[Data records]
# # #

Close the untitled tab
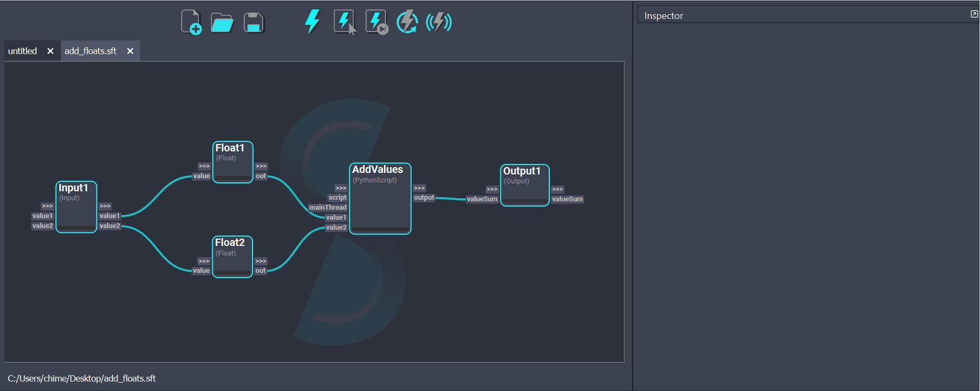Screen dimensions: 980x391 tap(50, 51)
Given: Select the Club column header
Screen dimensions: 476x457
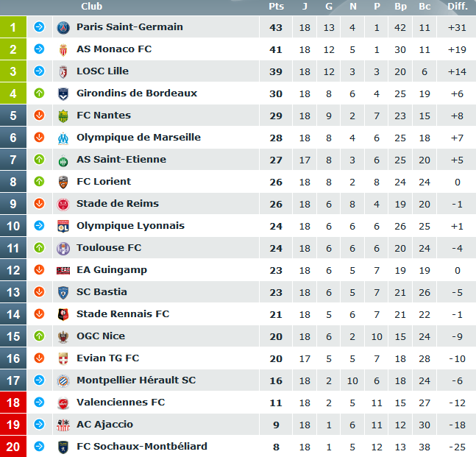Looking at the screenshot, I should point(92,7).
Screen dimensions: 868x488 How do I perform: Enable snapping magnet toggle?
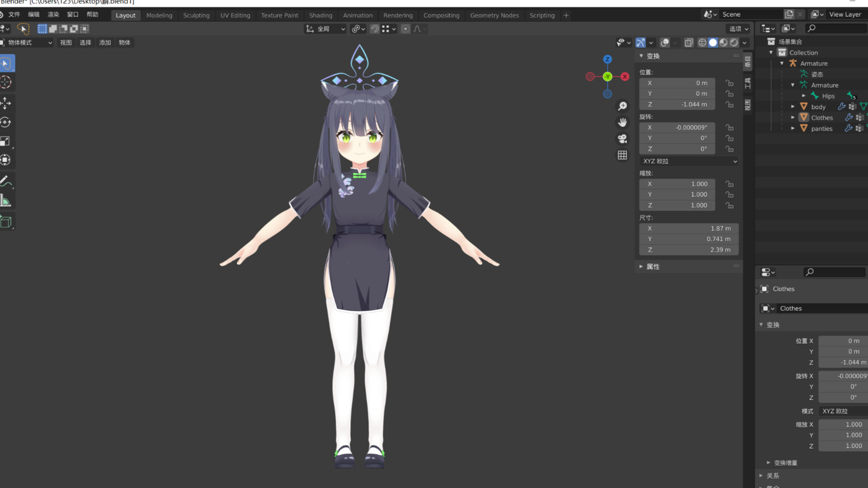point(374,29)
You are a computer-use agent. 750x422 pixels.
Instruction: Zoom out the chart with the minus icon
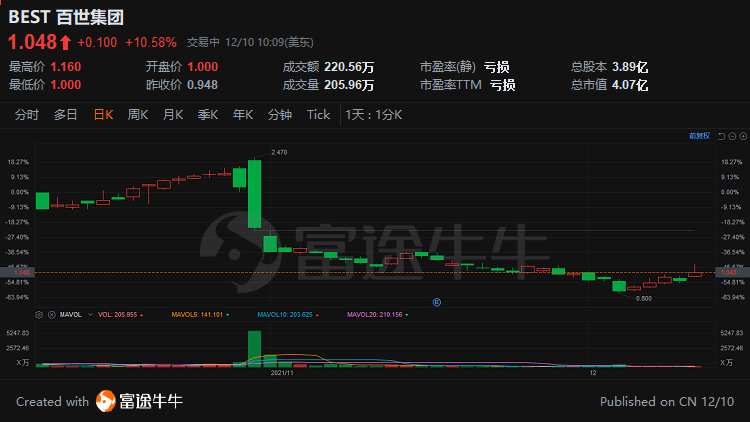732,136
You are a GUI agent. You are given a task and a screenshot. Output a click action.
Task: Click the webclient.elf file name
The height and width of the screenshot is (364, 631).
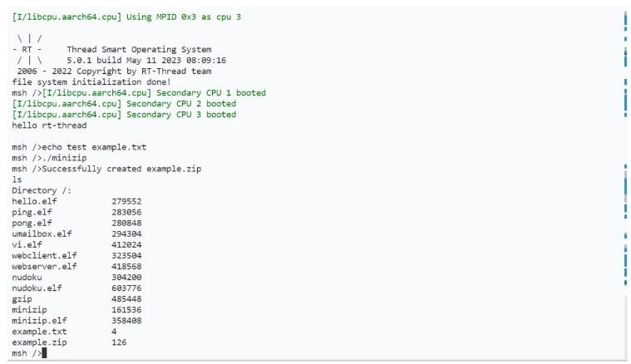tap(44, 255)
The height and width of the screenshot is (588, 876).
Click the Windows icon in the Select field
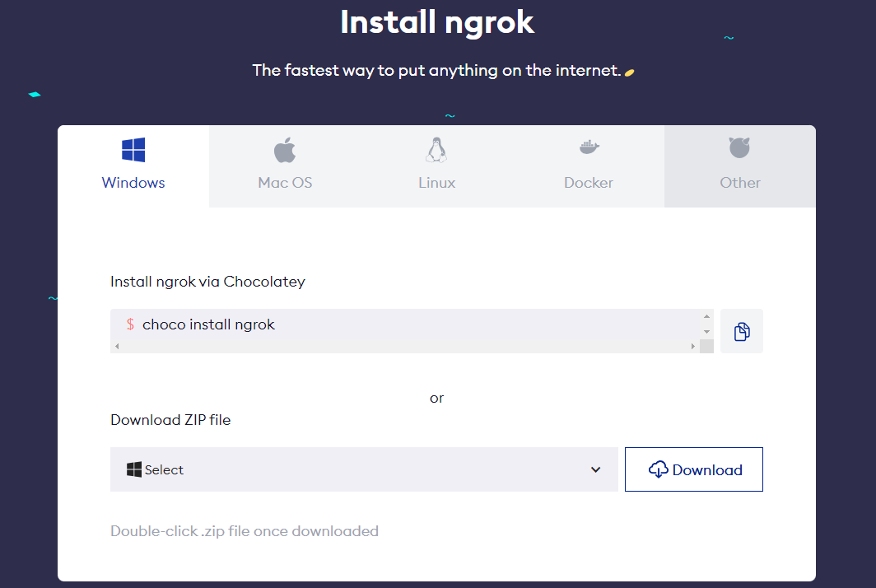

# # #

**What to produce**
A faithful copy of the records above, without images, is what to give back.

**Written answer**
Close the untitled tab
Screen dimensions: 980x391 tap(50, 51)
Given: Select the Club column header
Screen dimensions: 476x457
Looking at the screenshot, I should point(92,7).
Screen dimensions: 868x488 How do I perform: Enable snapping magnet toggle?
point(374,29)
You are a computer-use agent. 750x422 pixels.
Instruction: Zoom out the chart with the minus icon
732,136
You are a GUI agent. You are given a task and a screenshot. Output a click action.
Task: Click the webclient.elf file name
The height and width of the screenshot is (364, 631).
tap(44, 255)
The height and width of the screenshot is (588, 876).
Click the Windows icon in the Select field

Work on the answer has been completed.